El icónico pino navideño de la plaza San Martín ya está en armado. Rudy Heidecker y su modesto escuadrón de colaboradores esperan tenerlo listo para el encendido este sábado 18 de diciembre. Con algunas modificaciones necesarias y mucho esfuerzo, la tradición se sostiene por séptimo año consecutivo. A la espera de su inauguración, recordamos los comienzos de este colosal trabajo que combina reciclado y espíritu navideño.

Al rayo del sol, en plena tarde sanmartinense, Rudy y el equipo de asistentes de Espacios Verdes se encuentran abocados a instalar medias esferas sobre una maya metálica a varios metros de altura. La estructura sufrió algunos cambios, debido al deterioro, que llevó a transformar las enormes esferas de alambre y botellas recicladas en medios círculos pintados de un color llamado “Lima exuberante”. “Yo ya no quería armarlo porque cada vez tenemos menos ayuda y la restauración lleva mucho trabajo. Al final vino Apaolaza a ayudar para que lo volvamos a hacer, junto con estos chicos. Hace dos semanas que estamos trabajando y esperamos que esté listo para el sábado”, explica Rudy a RSM.
Hace un año atrás, en una entrevista mano a mano con su creador, RSM conoció la historia de cómo había nacido esta iniciativa creativa y sustentable. “La idea del pino surgió en 2015, cuando 3 comerciantes de la avenida San Martín se propusieron reflotar la Navidad Cordillerana. Yo no sabía nada de eso, a mi señora y a mí nos convocó Brunilda Rebolledo y nos puso en contacto con ellos. Tenían un video de una arquitecta ucraniana que había hecho un árbol de navidad de 13 metros de altura con los fondos de las botellas verdes y querían reproducirlo, pero no sabían cómo. Entonces arrancamos a hacer pruebas”.
“Me mostraron el videíto y empecé a hacer pruebas con materiales que tenía en casa y la máquina de soldar que me prestó un vecino. Me encontré con un montón de problemas, en cuanto a la estructura, que se hundía, hasta que di en la tecla con la forma. Entonces se lo presenté a estos muchachos y lo convencimos a Daniel Gallo, que es arquitecto, para que hiciera el proyecto de una estructura que sostuviera todo”, relataba Rudy, durante la víspera navideña del 2020.
El primer año, Rudy fue ayudado por más de 70 personas, entre voluntarios que respondieron a un anuncio y muchachos del ejército, que ayudaban a lavar las botellas, cortarlas y agujerearlas. En total se usaron 19.300 botellas, que en ese momento venían del SIRVE, porque todavía no estaban los canastos de reciclaje en las plazas. Es por esto que el lavado fue una tarea fundamental, por el deterioro y la suciedad del material. También se trajeron botellas de Junín de los Andes y Villa La Angostura.
Rudy recuerda que eran jornadas de 12 o 13 horas de trabajo en las cuales recibía también la ayuda de vecinos, que aprovechaban la media tarde, cuando cerraban sus negocios, para ir a dar una mano. “Me acuerdo que la primera vez que armamos el pino y lo inauguramos, trabajamos todo un lunes y martes de corrido para instalarlo. Fue muy gratificante, la emoción de ver tanta gente en la plaza, convocada por el pino. A través de los años se fue perdiendo el entusiasmo, no de los espectadores sino de los colaboradores”.
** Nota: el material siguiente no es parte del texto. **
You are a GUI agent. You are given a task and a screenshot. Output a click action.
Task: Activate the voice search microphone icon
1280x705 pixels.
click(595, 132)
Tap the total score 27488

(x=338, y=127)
Este año, como aquella vez en 2015, fueron los comerciantes, representados por la Cámara de Comercio, quienes se propusieron reflotar la tradicional Navidad Cordillerana. Acompañando al pino de la plaza San Martín ya se instalaron estrellas de madera con luces en la costa del lago y la rotonda del barrio el Arenal, mientras que se agregan luces y carteles en la avenida principal. Durante el fin de semana se llevarán a cabo los festejos organizados tanto en el centro de la ciudad como en distintas delegaciones barriales.